Quadratic Sieve
I am attempting to program the Quadratic Sieve algorithm for factoring large composite numbers. I have selected my composite number to be factored, $n$: \begin{align} n = 87463 \end{align}
I have completed the sieving phase and am now onto the linear algebra phase. Per my instructions, I have created a matrix, $M$, comprised of exponents and reduced its elements by $\pmod 2$.
\begin{pmatrix} 0 & 0 & 0 & 0 & 1 \\ 0 & 0 & 0 & 0 & 1 \\ 1 & 1 & 1 & 0 & 1 \\ 1 & 1 & 1 & 0 & 0 \\ 1 & 1 & 1 & 0 & 0 \\ 1 & 1 & 1 & 0 & 1 \\ \end{pmatrix}
I have converted M to reduced echelon form. I am searching for an algorithm to generate solution vectors, λ, such that λ ⋅ M = 0 (mod 2).
\begin{pmatrix} 1 & 1 & 1 & 0 & 0 \\ 0 & 0 & 0 & 0 & 0 \\ 0 & 0 & 0 & 0 & 0 \\ 0 & 0 & 0 & 0 & 0 \\ 0 & 0 & 0 & 0 & 1 \\ 0 & 0 & 0 & 0 & 0 \\ \end{pmatrix}
I know that the solution vector, $\lambda$, is comprised of $0$'s and $1$'s, where there must be at least two $1$'s (or else the vector won't be useful in factorization process). The follow vector is a valid solution, but isn't useful in factoring $n$.
\begin{pmatrix} 0 & 0 & 0 & 1 & 0 \\ \end{pmatrix}
I am sorry if any of this is misconstrued/incorrect, I am still very confused myself. I can provide any extra details if needed, thanks in advance!

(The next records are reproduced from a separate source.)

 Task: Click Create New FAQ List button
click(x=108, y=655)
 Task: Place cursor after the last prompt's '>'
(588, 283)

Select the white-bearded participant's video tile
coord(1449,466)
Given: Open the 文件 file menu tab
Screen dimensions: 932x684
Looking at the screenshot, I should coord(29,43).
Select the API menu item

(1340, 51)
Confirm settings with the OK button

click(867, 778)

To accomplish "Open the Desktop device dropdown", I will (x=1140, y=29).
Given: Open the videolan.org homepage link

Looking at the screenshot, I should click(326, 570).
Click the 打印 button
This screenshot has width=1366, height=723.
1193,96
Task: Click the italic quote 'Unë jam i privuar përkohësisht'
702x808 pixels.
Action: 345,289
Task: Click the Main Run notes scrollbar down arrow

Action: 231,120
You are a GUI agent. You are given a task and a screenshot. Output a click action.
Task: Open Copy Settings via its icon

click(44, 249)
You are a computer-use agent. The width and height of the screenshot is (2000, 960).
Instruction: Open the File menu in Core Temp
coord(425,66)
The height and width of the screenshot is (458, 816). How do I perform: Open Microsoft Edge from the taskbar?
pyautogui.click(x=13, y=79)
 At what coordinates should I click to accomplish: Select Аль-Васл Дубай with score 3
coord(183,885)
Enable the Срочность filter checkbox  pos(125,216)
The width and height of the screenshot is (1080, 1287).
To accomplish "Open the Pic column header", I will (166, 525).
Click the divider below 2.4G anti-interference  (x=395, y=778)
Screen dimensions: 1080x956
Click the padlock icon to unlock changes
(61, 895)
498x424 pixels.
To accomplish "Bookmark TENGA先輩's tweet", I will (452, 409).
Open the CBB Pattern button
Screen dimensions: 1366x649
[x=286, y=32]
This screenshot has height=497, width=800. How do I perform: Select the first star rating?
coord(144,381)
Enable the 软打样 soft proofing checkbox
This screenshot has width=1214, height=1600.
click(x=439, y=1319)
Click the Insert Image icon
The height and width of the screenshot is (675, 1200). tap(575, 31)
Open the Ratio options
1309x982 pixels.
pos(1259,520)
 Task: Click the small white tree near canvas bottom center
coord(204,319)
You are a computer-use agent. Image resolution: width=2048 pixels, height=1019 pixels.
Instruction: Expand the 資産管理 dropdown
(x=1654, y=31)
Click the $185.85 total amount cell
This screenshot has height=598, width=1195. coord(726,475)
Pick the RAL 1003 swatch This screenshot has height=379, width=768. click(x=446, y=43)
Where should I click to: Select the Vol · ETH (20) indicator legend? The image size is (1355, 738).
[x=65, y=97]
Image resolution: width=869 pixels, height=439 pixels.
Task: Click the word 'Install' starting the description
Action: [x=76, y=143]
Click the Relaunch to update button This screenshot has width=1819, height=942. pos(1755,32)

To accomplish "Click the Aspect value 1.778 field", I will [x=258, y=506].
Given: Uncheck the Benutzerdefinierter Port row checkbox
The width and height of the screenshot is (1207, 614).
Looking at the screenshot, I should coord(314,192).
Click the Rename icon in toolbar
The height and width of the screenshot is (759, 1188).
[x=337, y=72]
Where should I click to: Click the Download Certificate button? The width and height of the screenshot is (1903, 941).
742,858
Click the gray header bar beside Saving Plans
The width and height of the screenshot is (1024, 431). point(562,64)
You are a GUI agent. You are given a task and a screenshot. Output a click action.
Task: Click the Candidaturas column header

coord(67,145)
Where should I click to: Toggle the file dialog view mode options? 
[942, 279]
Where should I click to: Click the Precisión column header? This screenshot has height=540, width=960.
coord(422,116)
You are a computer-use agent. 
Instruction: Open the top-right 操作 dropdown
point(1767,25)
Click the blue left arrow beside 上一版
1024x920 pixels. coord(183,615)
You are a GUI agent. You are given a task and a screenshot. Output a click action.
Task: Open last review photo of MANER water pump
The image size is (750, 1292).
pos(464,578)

Edit: Here is the console output from my latest attempt. If you can spot any errors in my process, please let me know because right now the generated $x$ & $y$ values are incorrect.
Number to be factored, n=87463.
Size of the factor base, B=14.
The primes in the factor base: [-1, 2, 3, 13, 17, 19, 29].
The number of primes in the factor base, K=6.
[1, 1, 2, 0, 0, 0, 0]
Sieve Results (x-value, x^2-n, vector of exponents):
296 153 [0, 0, 2, 0, 1, 0, 0]
299 1938 [0, 1, 1, 0, 1, 1, 0]
307 6786 [0, 1, 2, 1, 0, 0, 1]
278 -10179 [1, 0, 3, 1, 0, 0, 1]
316 12393 [0, 0, 6, 0, 1, 0, 0]
265 -17238 [1, 1, 1, 2, 1, 0, 0]
M = 6 X 7
Created from the sieving process (rows are exponents from above)
0 0 2 0 1 0 0
0 1 1 0 1 1 0
0 1 2 1 0 0 1
1 0 3 1 0 0 1
0 0 6 0 1 0 0
1 1 1 2 1 0 0
M modulo 2
0 0 0 0 1 0 0
0 1 1 0 1 1 0
0 1 0 1 0 0 1
1 0 1 1 0 0 1
0 0 0 0 1 0 0
1 1 1 0 1 0 0
Transposed M
0 0 0 1 0 1
0 1 1 0 0 1
0 1 0 1 0 1
0 0 1 1 0 0
1 1 0 0 1 1
0 1 0 0 0 0
0 0 1 1 0 0
Reduced Row Echelon Form
1 0 0 0 1 1
0 1 0 0 0 0
0 0 1 0 0 1
0 0 0 1 0 1
0 0 0 0 0 0
0 0 0 0 0 0
0 0 0 0 0 0
Solution vector: [0, 0, 1, 1, 1, 1]
x = 83740
y = 14616
gcd(x-y, n) = 1
Here are the formulas I'm using to generate $x$ & $y$:
$$x = \prod_{i=1}^{K+2} x_i^{\lambda_i} \pmod n$$
$$y = \prod_{i=1}^{K+2} (x_i^2-n)^{\lambda_i/2} \pmod n$$
If $\lambda \cdot M = 0 \pmod{2}$, it means
$\lambda_1=0$ and $\lambda_5=0$ and there are no restriction on the other entries.
$$\lambda = (0,a,b,c,0,d)$$
You have the freedom to choose $a,b,c,d\in \{ 0,1\}$ and they are valid solution to the system $\lambda \cdot M =0 \pmod{2}.$
Edit:
It seems initially you want to solve $\lambda \cdot M = 0$,
after which a transpose is taken: $$M^T \cdot \lambda^T = 0$$
and we reduce $M^T$ to reduce row echelon form, call it $R$.
$$R \cdot \lambda^T = 0$$
where
For $$R = \begin{bmatrix} 1 & 0 & 0 & 0 & 1 & 1 \\ 0 & 1 & 0 & 0 & 0 & 0 \\ 0 & 0 & 1 & 0 & 0 & 1 \\ 0 & 0 & 0 & 1 & 0 & 1 \\ 0 & 0 & 0 & 0 & 0 & 0 \\ 0 & 0 & 0 & 0 & 0 & 0 \\ 0 & 0 & 0 & 0 & 0 & 0\end{bmatrix} $$
The first $4$ variables are pivot variable and the remaining $2$ are not.
We get to select $\lambda_5$ and $\lambda_6$ and we have
$$\lambda_1 = \lambda_5 + \lambda_6.$$ $$\lambda_2 = 0$$ $$\lambda_3 = \lambda_6$$ $$\lambda_4 = \lambda_6$$